▶ _Reading text_:
------

Those companies that don’t want public disclosure of objective cancer information, as NIEHS provides, are trading human lives for profits. That has never been an acceptable way to do business in the United States. And Veterans are frankly offended that a scientist from Dow Chemical, the company responsible for Agent Orange and its continuing legacy of death and disease, is testifying on this issue in our Congress. Their actions are the opposite of what we need in this country.

In the 1960’s, I enlisted in the Marine Corps.  Little did I know that the radiation and chemicals I would be unknowingly exposed to as a Marine would give me bladder cancer and a list of other unwanted medical conditions.  Even worse, I discovered that I am not alone. There are many thousands of veterans and active duty personnel with cancers and other diseases linked to chemical exposures.

With 130 military bases on the EPA Superfund list and no government policy to alert veterans of their possible exposure to toxic chemicals, it’s not an exaggeration to say that thousands have ‘not connected the dots’ of illness to military service.

------

▶ _Raw data_:
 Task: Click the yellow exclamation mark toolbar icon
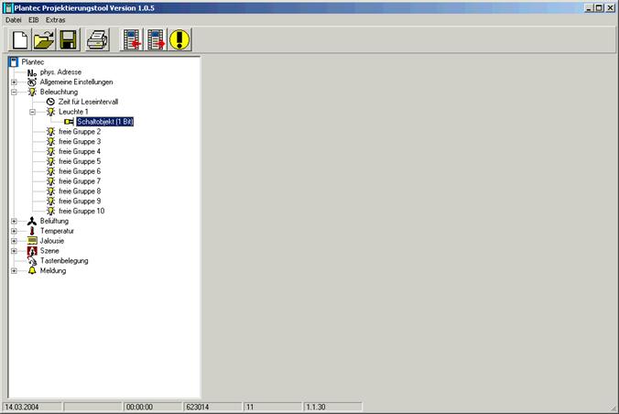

------

▶ _Work required_:
Transcribe everything from "In the 1960’s, I" down to "to military service." in the statement on veterans and chemical exposure above, keeping every word and punctuation mark unchanged.

▶ _Exercise result_:
In the 1960’s, I enlisted in the Marine Corps.  Little did I know that the radiation and chemicals I would be unknowingly exposed to as a Marine would give me bladder cancer and a list of other unwanted medical conditions.  Even worse, I discovered that I am not alone. There are many thousands of veterans and active duty personnel with cancers and other diseases linked to chemical exposures.

With 130 military bases on the EPA Superfund list and no government policy to alert veterans of their possible exposure to toxic chemicals, it’s not an exaggeration to say that thousands have ‘not connected the dots’ of illness to military service.